---- MATERIALS PROVIDED

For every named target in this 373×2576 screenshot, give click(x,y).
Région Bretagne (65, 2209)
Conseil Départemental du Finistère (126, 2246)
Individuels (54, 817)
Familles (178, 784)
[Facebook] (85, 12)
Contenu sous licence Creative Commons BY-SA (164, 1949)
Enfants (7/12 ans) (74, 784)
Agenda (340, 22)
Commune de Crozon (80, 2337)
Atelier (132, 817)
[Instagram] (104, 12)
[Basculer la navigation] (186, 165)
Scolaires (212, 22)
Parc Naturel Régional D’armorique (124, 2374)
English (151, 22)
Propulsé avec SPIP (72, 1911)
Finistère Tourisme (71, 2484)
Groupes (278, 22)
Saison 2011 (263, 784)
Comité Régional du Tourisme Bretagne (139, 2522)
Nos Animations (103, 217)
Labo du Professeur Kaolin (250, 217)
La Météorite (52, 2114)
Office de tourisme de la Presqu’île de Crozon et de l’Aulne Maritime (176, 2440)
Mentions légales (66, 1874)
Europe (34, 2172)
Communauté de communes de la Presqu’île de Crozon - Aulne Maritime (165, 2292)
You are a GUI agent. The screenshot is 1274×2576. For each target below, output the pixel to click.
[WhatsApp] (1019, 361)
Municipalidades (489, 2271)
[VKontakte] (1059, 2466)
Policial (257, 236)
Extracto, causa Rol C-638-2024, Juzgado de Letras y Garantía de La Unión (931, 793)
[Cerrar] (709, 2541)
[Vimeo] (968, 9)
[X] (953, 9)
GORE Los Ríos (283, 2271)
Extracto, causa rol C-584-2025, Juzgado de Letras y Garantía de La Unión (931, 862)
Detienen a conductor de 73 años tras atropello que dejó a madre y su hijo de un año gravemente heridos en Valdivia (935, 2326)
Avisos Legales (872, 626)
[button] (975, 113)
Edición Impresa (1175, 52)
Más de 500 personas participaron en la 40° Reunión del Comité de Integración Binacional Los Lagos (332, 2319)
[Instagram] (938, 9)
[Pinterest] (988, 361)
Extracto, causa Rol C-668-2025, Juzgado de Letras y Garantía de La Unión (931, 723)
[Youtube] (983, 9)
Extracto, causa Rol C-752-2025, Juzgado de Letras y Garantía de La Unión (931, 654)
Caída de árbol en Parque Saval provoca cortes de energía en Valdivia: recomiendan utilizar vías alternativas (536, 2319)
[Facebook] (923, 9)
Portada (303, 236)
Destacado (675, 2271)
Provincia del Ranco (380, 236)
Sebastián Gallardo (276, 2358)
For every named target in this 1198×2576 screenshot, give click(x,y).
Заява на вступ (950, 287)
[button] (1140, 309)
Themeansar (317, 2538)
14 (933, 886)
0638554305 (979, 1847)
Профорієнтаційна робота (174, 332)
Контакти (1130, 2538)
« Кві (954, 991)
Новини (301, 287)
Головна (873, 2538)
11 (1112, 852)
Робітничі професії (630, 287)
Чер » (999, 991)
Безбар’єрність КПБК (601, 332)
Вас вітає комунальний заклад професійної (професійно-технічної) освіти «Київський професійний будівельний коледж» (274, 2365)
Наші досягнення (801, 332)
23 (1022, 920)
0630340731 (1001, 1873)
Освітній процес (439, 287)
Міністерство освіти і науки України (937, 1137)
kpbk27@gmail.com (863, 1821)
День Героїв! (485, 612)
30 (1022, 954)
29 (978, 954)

--------

— WHAT IS BEING ASKED —
Every entry above needs to be copied exactly.

— TASK RESPONSE —
For every named target in this 373×2576 screenshot, give click(x,y).
Région Bretagne (65, 2209)
Conseil Départemental du Finistère (126, 2246)
Individuels (54, 817)
Familles (178, 784)
[Facebook] (85, 12)
Contenu sous licence Creative Commons BY-SA (164, 1949)
Enfants (7/12 ans) (74, 784)
Agenda (340, 22)
Commune de Crozon (80, 2337)
Atelier (132, 817)
[Instagram] (104, 12)
[Basculer la navigation] (186, 165)
Scolaires (212, 22)
Parc Naturel Régional D’armorique (124, 2374)
English (151, 22)
Propulsé avec SPIP (72, 1911)
Finistère Tourisme (71, 2484)
Groupes (278, 22)
Saison 2011 (263, 784)
Comité Régional du Tourisme Bretagne (139, 2522)
Nos Animations (103, 217)
Labo du Professeur Kaolin (250, 217)
La Météorite (52, 2114)
Office de tourisme de la Presqu’île de Crozon et de l’Aulne Maritime (176, 2440)
Mentions légales (66, 1874)
Europe (34, 2172)
Communauté de communes de la Presqu’île de Crozon - Aulne Maritime (165, 2292)
You are a GUI agent. The screenshot is 1274×2576. For each target below, output the pixel to click.
[WhatsApp] (1019, 361)
Municipalidades (489, 2271)
[VKontakte] (1059, 2466)
Policial (257, 236)
Extracto, causa Rol C-638-2024, Juzgado de Letras y Garantía de La Unión (931, 793)
[Cerrar] (709, 2541)
[Vimeo] (968, 9)
[X] (953, 9)
GORE Los Ríos (283, 2271)
Extracto, causa rol C-584-2025, Juzgado de Letras y Garantía de La Unión (931, 862)
Detienen a conductor de 73 años tras atropello que dejó a madre y su hijo de un año gravemente heridos en Valdivia (935, 2326)
Avisos Legales (872, 626)
[button] (975, 113)
Edición Impresa (1175, 52)
Más de 500 personas participaron en la 40° Reunión del Comité de Integración Binacional Los Lagos (332, 2319)
[Instagram] (938, 9)
[Pinterest] (988, 361)
Extracto, causa Rol C-668-2025, Juzgado de Letras y Garantía de La Unión (931, 723)
[Youtube] (983, 9)
Extracto, causa Rol C-752-2025, Juzgado de Letras y Garantía de La Unión (931, 654)
Caída de árbol en Parque Saval provoca cortes de energía en Valdivia: recomiendan utilizar vías alternativas (536, 2319)
[Facebook] (923, 9)
Portada (303, 236)
Destacado (675, 2271)
Provincia del Ranco (380, 236)
Sebastián Gallardo (276, 2358)
For every named target in this 1198×2576 screenshot, give click(x,y).
Заява на вступ (950, 287)
[button] (1140, 309)
Themeansar (317, 2538)
14 (933, 886)
0638554305 (979, 1847)
Профорієнтаційна робота (174, 332)
Контакти (1130, 2538)
« Кві (954, 991)
Новини (301, 287)
Головна (873, 2538)
11 (1112, 852)
Робітничі професії (630, 287)
Чер » (999, 991)
Безбар’єрність КПБК (601, 332)
Вас вітає комунальний заклад професійної (професійно-технічної) освіти «Київський професійний будівельний коледж» (274, 2365)
Наші досягнення (801, 332)
23 (1022, 920)
0630340731 (1001, 1873)
Освітній процес (439, 287)
Міністерство освіти і науки України (937, 1137)
kpbk27@gmail.com (863, 1821)
День Героїв! (485, 612)
30 (1022, 954)
29 (978, 954)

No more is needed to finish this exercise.